Emotions ran pretty high during last week’s public hearing about the Socorro County Board of Commissioners wolf-human interaction ordinance.
Supporters and opponents of the Mexican Wolf Recovery Program made passionate pleas to the commissioners about the ordinance, which bars the release of the wolves in the county.
I would have to admit I was a bit disappointed the U.S. Fish and Wildlife Service didn’t send a representative to the hearing, which was held before the commissioners voted on the measure.
Representatives on both sides of the issue presented sound arguments.
But they also presented some pretty far-fetched ideas.
And that is where I believe having a representative would have been helpful.
There were plenty of statistics and dollar amounts thrown around. There were some pretty graphic wolf attack stories thrown around. There were some interesting solutions thrown around as well.
And there were plenty of discussions about science in the room, but only one person with a biology degree claiming to be an expert.
Among the thoughts thrown around at the hearing:
• The wolves being released into the wild were hybrids, or at least that was the claim of more than a few in attendance. From what I understand, the wolves proposed for release aren’t hybrids. They are the same species of the wolves already in the wild. They aren’t from the same actual family. Inbreeding, according to the wildlife officials I talked to, is one of the problems the wolves face in the wild as they try to face extinction.
• A calf being torn apart sounds like a woman screaming. That tidbit of information was offered up by a rancher from the northern part of the county.

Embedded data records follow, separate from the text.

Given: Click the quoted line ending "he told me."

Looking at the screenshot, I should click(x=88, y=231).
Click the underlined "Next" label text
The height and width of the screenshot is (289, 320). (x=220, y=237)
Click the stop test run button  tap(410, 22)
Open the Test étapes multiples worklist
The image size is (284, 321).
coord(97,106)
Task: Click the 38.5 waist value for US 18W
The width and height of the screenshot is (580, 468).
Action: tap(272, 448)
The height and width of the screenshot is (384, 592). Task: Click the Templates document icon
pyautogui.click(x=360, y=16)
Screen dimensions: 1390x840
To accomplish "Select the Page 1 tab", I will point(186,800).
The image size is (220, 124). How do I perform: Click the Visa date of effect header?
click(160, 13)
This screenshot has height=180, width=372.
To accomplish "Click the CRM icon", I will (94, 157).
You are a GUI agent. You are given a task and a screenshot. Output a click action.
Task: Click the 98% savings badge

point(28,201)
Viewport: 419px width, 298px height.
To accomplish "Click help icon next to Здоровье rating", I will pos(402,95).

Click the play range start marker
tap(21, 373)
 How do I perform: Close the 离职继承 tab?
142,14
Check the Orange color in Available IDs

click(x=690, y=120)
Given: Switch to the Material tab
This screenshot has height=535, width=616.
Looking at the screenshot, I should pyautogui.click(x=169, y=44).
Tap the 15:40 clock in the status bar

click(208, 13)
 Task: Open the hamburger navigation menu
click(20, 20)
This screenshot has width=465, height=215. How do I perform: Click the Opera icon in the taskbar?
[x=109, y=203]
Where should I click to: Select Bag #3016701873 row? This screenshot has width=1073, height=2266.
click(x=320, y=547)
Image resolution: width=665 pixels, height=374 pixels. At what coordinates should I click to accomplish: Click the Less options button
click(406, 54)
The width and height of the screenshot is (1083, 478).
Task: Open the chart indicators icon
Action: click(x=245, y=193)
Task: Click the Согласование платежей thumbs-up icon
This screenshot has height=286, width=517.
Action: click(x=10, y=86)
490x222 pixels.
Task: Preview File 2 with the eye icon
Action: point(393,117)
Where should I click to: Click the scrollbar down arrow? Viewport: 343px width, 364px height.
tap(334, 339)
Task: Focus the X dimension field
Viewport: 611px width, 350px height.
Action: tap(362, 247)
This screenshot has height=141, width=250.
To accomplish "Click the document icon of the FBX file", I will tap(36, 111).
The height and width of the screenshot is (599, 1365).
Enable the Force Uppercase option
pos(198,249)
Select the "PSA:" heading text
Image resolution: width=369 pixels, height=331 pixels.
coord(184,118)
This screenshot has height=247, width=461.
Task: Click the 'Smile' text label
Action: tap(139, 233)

• Wolves are attracted to children’s voices. That was another thought offered by a rancher.
• An advocate for the wolves release expressed a belief the wolves should be released for spiritual reasons.
• A couple of other advocates believed the release of the wolves would be good for eco-tourism.
• A rancher suggested the net loss of a heifer could reach as high as $1 million given the projected calves the heifer would have had, and the calves would have produced.
• A woman suggested a wolf park on the Sevilleta National Wildlife Refuge, which she believed would protect the ranchers while also helping the animal fight off extinction.
The idea was shot down by an opponent of the wolves’ release, who said, among other things, that wolves can’t read the signs that would limit them to the area inside the park.
It should be noted that the north Socorro County refuge already has a wolf management facility.
• One of my favorite ideas expressed at the public hearing? The Socorro County Board of Commissioners could use the legality of marijuana by states despite the federal government’s objections as the basis of the defense of the ordinance it passed in case the matter winds up in court.
The board is basing its authority on the 10th Amendment, which I believe is a sounder defense than the “pot” defense.
But still, Socorro County and the state of New Mexico may face a steeper climb now that the Department of the Interior has given the U.S. Fish and Wildlife Service the green light despite the local objections.
Just ask my native state of Alabama about fighting the federal government. Its record against the federal government is pretty much the opposite of the college football team bearing the same name has against its opposition.
The state’s rights issue does raise some important questions. The chief of which is what happens if the Sheriff’s Office receives a complaint about wildlife officials releasing a wolf on federal land?
In all seriousness, I felt advocates on both sides of the issue presented solid cases, although on this day, I felt the ranchers, horror stories aside, presented a little stronger case to the commissioners.
The potential financial loss to ranchers and farmers in Socorro and Catron counties is something that cannot be ignored. And the threat to human life, no matter how remote, can’t be ignored, either.
But neither can the survival of a species.
That’s why I appreciate the common sense approach by Socorro County Commissioner Martha Salas, who acknowledged the importance of the wolf to the eco-system. But she also acknowledged the importance of compensating for the losses suffered by ranchers and farmers and protecting human life.
Can the wolves be released while being only a minimal threat to ranchers and an even more remote threat to human life?
I’m sure ranchers would say no.
I’m sure advocates of the wolves would say yes.
There seems to be no middle ground.
But it would have been nice to have wildlife officials explain how it would be possible.
Or at least address some of the more interesting arguments presented at the hearing.